Abstract
Purpose
To evaluate the effectiveness and safety of lidocaine on postoperative quality of recovery and lung protection of patients undergoing thoracoscopic radical resection of lung cancer.
Patients and Methods
Seventy ASA II–III patients undergoing thoracoscopic radical resection of lung cancer were randomly assigned into either the lidocaine group (Group L) or control group (Group C). Patients in Group L received lidocaine with a 1.5 mg/kg bolus before induction of anesthesia, followed by 2.0 mg/kg/h until the end of the operation while the patients in Group C received volume-matched normal saline at the same rate. The main outcome was the quality of recovery-40 score (QoR-40 score) at 24 h postoperatively. The peak airway pressure (Ppeak) and plateau airway pressure (Pplat), the partial pressure of oxygen in arterial blood (PaO2), partial pressure of carbon dioxide in arterial blood (PaCO2), alveolar-arterial oxygen gradient (A-aDO2), oxygenation index (OI), time to first flatus and defecation, intraoperative hemodynamics and opioid consumption were also recorded.
Results
There were no statistically difference at patients’ baseline characteristics. The QoR-40 score of Group L was significantly higher than that of Group C at 24 h after surgery (P=0.014). Ppeak, Pplat, and A-aDO2 of Group L were significantly lower than those of Group C (P<0.001, P<0.001, P=0.025, respectively) after the ventilation recovery of both lungs, and the PaO2 and OI of the Group L were significantly higher than those of Group C (P=0.027, P=0.027, respectively).
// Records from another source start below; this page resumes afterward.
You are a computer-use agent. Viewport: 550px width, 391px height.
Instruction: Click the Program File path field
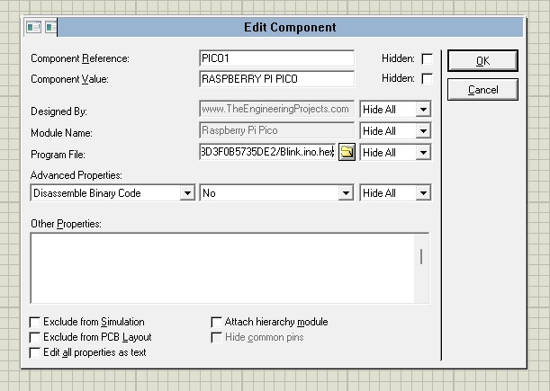[267, 152]
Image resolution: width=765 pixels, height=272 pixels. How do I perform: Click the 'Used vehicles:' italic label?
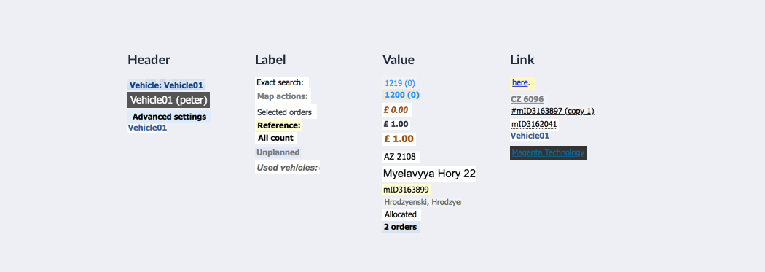coord(287,168)
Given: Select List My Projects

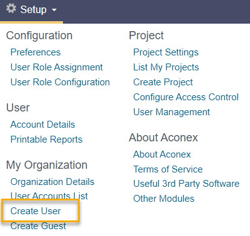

Time to first flatus and defecation in Group L was significantly lower compared with Group C (P=0.037, P=0.025, respectively).
Conclusion
Intravenous lidocaine can improve the quality of recovery of patients undergoing thoracoscopic radical resection of lung cancer, while also providing lung protection, favorable postoperative analgesia, a reduction in the time to first flatus and defecation after surgery.
Acknowledgments
No commercial funding was received.
Data Sharing Statement
The individual participant’s data that underlying the results reported in this article would be accessed with approval from the corresponding author after 6 months of publication. The study protocol, statistical analysis plan and clinical study report will also be available.
Disclosure
The authors report no conflicts of interest in this work.